Obviously? Well it’s not obvious to me, for one. Plausible, but not obvious.
But that pales in comparison to what he says on p 86. He starts with mythicists’ claims about Paul’s lack of knowledge of Jesus, and says they’re flawed and he’ll say more later.
But even if we leave Paul out of the equation, there is still more than ample reason for thinking that stories about Jesus circulated widely throughout the major urban areas of the Mediterranean from a very early time. Otherwise it is impossible to explain all the written sources that emerged in the middle and end of the first century.

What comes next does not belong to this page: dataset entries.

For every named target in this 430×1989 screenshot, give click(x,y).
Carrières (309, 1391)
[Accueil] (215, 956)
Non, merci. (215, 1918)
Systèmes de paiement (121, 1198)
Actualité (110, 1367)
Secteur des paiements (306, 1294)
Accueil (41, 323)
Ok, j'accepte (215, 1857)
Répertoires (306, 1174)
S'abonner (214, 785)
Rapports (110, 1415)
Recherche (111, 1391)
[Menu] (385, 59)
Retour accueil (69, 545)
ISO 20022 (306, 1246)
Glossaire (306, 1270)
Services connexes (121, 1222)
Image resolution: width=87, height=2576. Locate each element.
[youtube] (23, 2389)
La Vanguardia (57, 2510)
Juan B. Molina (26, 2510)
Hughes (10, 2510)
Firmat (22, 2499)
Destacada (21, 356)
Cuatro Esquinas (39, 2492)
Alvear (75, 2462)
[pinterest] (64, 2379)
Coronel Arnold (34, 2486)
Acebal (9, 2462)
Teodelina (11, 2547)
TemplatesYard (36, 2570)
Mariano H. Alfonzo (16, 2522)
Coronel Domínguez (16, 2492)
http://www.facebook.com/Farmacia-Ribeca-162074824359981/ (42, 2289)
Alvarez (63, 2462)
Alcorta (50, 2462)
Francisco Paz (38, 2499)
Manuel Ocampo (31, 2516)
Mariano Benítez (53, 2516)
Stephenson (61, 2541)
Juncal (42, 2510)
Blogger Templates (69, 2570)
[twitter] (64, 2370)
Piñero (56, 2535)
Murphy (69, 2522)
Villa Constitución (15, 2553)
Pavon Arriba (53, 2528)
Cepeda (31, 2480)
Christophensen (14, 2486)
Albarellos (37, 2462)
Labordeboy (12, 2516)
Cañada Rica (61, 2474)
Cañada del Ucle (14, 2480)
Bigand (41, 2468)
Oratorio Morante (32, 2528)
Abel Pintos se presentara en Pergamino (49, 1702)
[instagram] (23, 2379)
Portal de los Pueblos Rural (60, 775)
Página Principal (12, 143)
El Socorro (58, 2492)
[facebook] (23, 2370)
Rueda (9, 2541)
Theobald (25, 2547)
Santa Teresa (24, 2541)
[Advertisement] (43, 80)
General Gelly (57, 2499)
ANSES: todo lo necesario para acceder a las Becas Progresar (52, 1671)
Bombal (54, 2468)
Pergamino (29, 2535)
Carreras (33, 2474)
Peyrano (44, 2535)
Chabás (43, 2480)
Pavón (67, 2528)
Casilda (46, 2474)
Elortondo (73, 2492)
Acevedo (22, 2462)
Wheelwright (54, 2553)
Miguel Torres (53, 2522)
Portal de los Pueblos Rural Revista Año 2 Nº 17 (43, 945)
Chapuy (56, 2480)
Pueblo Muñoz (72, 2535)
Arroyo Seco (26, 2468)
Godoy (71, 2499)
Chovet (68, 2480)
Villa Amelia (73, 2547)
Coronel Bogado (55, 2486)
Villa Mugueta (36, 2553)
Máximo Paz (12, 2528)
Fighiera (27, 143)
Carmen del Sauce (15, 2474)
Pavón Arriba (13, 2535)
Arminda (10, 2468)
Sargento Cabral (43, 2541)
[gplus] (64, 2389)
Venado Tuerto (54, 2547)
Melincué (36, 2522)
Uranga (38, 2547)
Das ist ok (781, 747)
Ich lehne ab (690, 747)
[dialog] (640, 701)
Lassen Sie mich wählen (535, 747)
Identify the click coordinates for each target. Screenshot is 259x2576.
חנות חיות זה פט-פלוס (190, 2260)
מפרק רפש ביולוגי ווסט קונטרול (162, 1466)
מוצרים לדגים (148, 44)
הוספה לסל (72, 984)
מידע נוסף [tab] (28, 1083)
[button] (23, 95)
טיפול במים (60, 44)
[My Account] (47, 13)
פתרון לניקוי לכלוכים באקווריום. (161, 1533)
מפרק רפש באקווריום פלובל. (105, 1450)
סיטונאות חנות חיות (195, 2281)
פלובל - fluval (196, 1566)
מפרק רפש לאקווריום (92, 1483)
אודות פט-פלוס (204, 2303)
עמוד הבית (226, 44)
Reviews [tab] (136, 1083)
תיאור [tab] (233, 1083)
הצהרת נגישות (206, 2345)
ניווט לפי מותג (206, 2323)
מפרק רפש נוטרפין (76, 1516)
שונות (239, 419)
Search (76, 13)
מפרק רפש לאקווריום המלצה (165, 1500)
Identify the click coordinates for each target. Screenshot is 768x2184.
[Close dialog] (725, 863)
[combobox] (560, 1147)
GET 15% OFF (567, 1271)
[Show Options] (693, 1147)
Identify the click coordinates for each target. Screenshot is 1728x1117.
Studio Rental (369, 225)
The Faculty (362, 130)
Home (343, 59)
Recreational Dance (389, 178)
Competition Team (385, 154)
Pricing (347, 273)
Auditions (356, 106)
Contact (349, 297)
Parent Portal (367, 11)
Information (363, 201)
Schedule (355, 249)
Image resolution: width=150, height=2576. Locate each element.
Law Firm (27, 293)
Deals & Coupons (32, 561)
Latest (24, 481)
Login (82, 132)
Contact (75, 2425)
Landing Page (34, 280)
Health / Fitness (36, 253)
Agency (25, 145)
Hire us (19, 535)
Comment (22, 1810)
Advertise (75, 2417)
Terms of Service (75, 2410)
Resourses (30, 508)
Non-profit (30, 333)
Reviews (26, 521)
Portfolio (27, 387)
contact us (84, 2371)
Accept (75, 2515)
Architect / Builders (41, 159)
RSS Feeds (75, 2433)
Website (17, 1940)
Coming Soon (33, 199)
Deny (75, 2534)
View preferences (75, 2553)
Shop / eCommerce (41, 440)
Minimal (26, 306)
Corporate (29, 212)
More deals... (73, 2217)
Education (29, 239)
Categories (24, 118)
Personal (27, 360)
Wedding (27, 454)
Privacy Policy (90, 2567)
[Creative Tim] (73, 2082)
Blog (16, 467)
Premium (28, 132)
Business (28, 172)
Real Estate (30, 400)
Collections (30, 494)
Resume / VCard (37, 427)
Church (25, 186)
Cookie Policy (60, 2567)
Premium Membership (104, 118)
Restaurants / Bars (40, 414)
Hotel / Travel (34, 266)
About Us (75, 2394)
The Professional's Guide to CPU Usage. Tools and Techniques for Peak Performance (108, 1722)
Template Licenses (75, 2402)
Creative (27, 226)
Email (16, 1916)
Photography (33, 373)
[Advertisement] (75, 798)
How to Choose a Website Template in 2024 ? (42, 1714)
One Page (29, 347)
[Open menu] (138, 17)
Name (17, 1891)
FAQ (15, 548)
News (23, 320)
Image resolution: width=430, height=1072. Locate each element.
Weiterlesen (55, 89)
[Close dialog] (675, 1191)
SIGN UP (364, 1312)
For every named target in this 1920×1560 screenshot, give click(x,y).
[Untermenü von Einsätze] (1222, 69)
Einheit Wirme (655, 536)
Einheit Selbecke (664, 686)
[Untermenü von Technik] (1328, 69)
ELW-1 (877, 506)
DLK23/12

They’re all independent, he says. They’re written in different places, they contain different accounts, but they agree on many of the basics: Jesus was “a Jewish teacher of Palestine who was crucified on order of Pontius Pilate, for example.” Where did all these sources come from? They couldn’t have been invented independently because there’s too much agreement.
Instead, they are based on oral traditions. These oral traditions had been in circulation for a very long time before they came to be written down. This is not pure speculation. Aspects of the surviving stories of Jesus found in the written Gospels, themselves based on earlier written accounts, show clearly both that they were based on oral traditions (as Luke himself indicates) and that these traditions had been around for a very long time…
Here’s the problem. Note that “Otherwise it is impossible to explain all the written sources that emerged in the middle and end of the first century.” Because he says “all” he must mean the ones that don’t actually exist as well as the ones that do – but if that’s what he means, he’s arguing in a circle. He does the same thing with “themselves based on earlier written accounts.” He twice cites “written sources/accounts” that don’t actually physically exist but are inferred via ones that do, as if they were physical evidence. That’s terribly circular. It may be that the sources did exist; it seems quite plausible that they did; but he doesn’t know that they did. It’s circular to rely on them as conclusive.
Then at the end of the chapter, which is on the Gospels as historical sources, on page 92 he says there are surviving Gospels that attest to the existence of Jesus, and that
these independent witnesses are based on a relatively large number of written predecessors, Gospels that no longer survive but that almost certainly once existed.
I balk there. I can see saying “almost certainly” about a natural process that has no perverse human mind to mess things up, but I balk at saying it about human activities. I balk at the implicit claim that it’s “almost certain” that the predecessors were written rather than oral.
He sums up
If historians prefer lots of witnesses that corroborate one another’s claims without showing evidence of collaboration, we have that in relative abundance in the written sources that attest to the existence of the historical Jesus.
Again he seems to be lumping actual, existing written sources with notional, non-existent written sources in order to call them relative abundance, which I think is not fair to the reader.
He could well be right about all of it. But I think he should be more careful with those postulated but absent written sources.